| Prompt |
Pictures are not part of the copy. Set down exactly the lines from the one containing "Instruction: Open the Instructions link" through the last line of the material below.

Start of Block

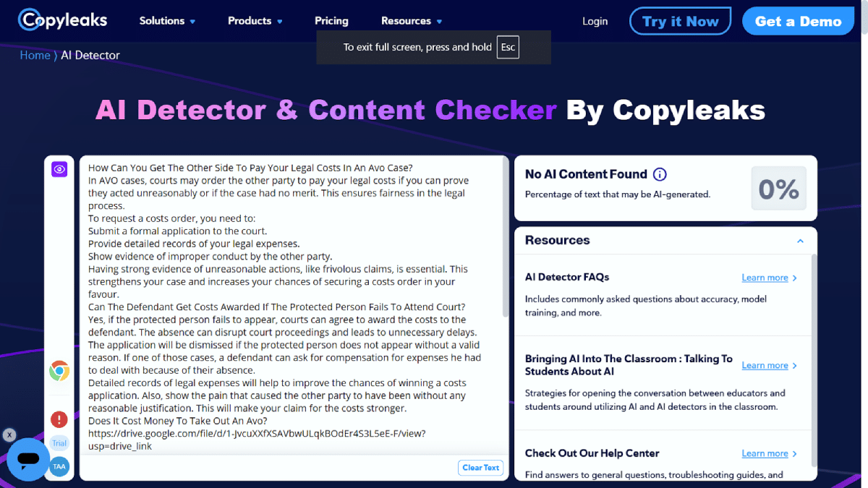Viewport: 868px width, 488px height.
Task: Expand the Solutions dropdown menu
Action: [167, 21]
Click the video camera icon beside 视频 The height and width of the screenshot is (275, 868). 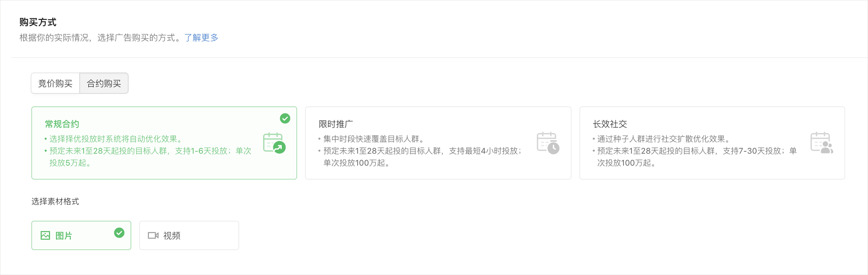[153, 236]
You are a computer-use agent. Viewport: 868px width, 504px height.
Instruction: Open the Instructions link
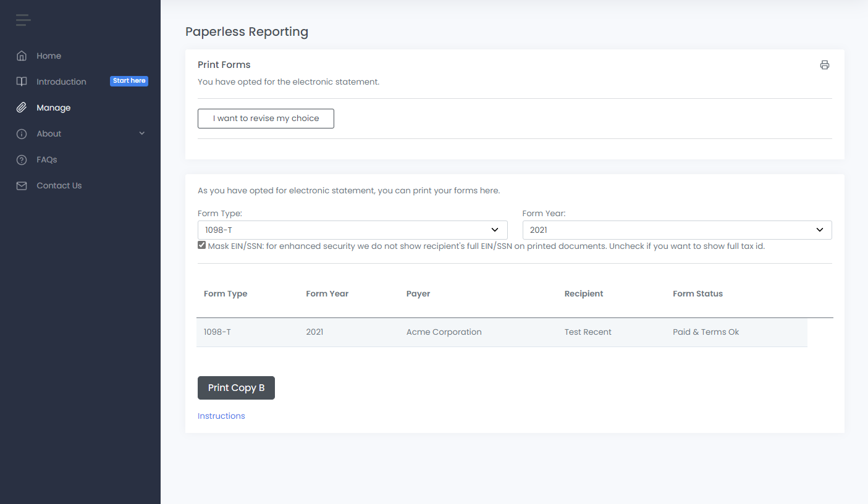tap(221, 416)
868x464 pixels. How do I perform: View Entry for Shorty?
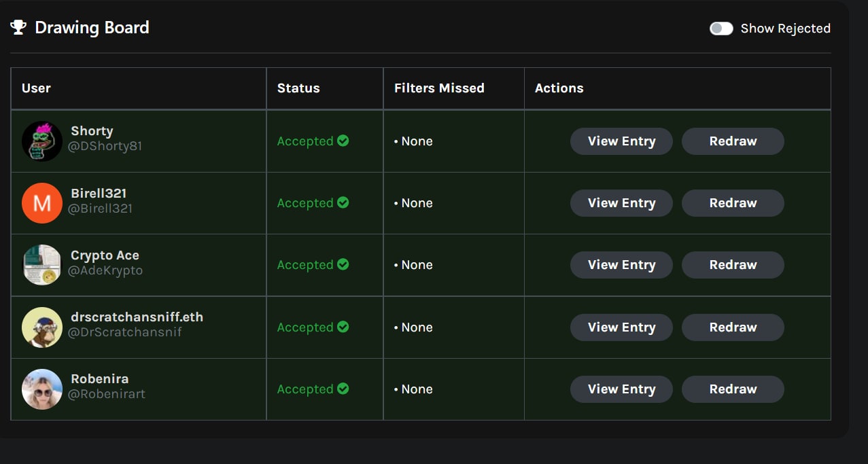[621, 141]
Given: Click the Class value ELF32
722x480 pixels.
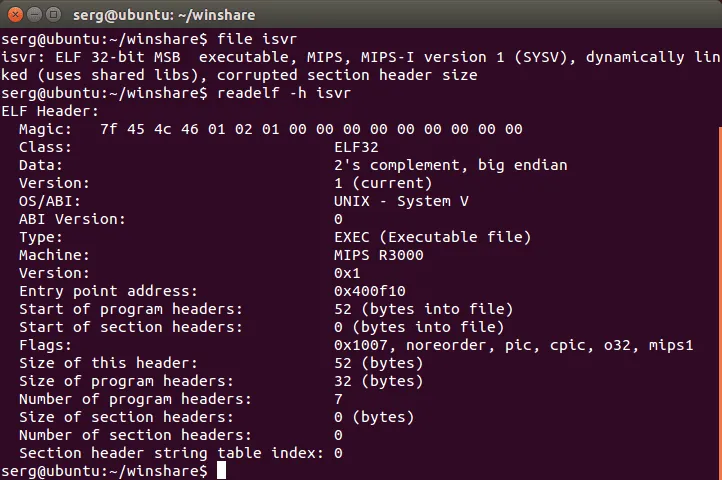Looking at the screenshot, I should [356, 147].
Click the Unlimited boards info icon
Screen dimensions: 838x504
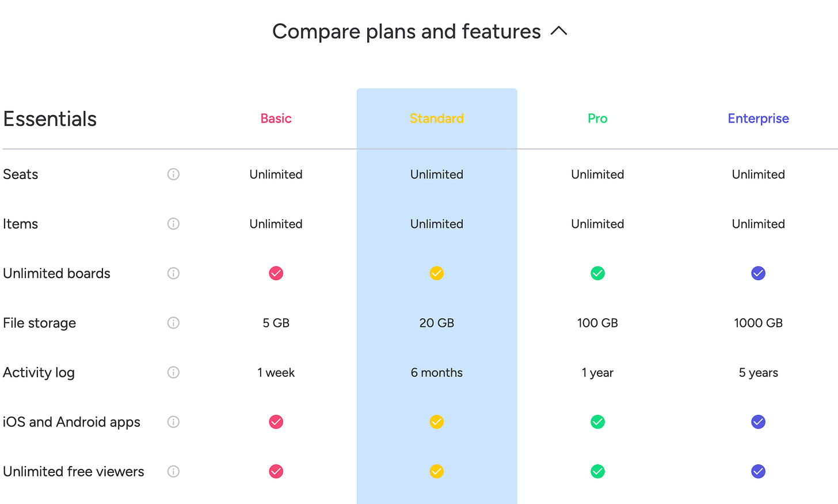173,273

End of Block

| Solution to this problem |
Instruction: Open the Instructions link
tap(221, 416)
868x464 pixels. How do I perform: View Entry for Shorty?
[621, 141]
Given: Click the Class value ELF32
722x480 pixels.
Looking at the screenshot, I should [356, 147].
Click the Unlimited boards info icon
Screen dimensions: 838x504
173,273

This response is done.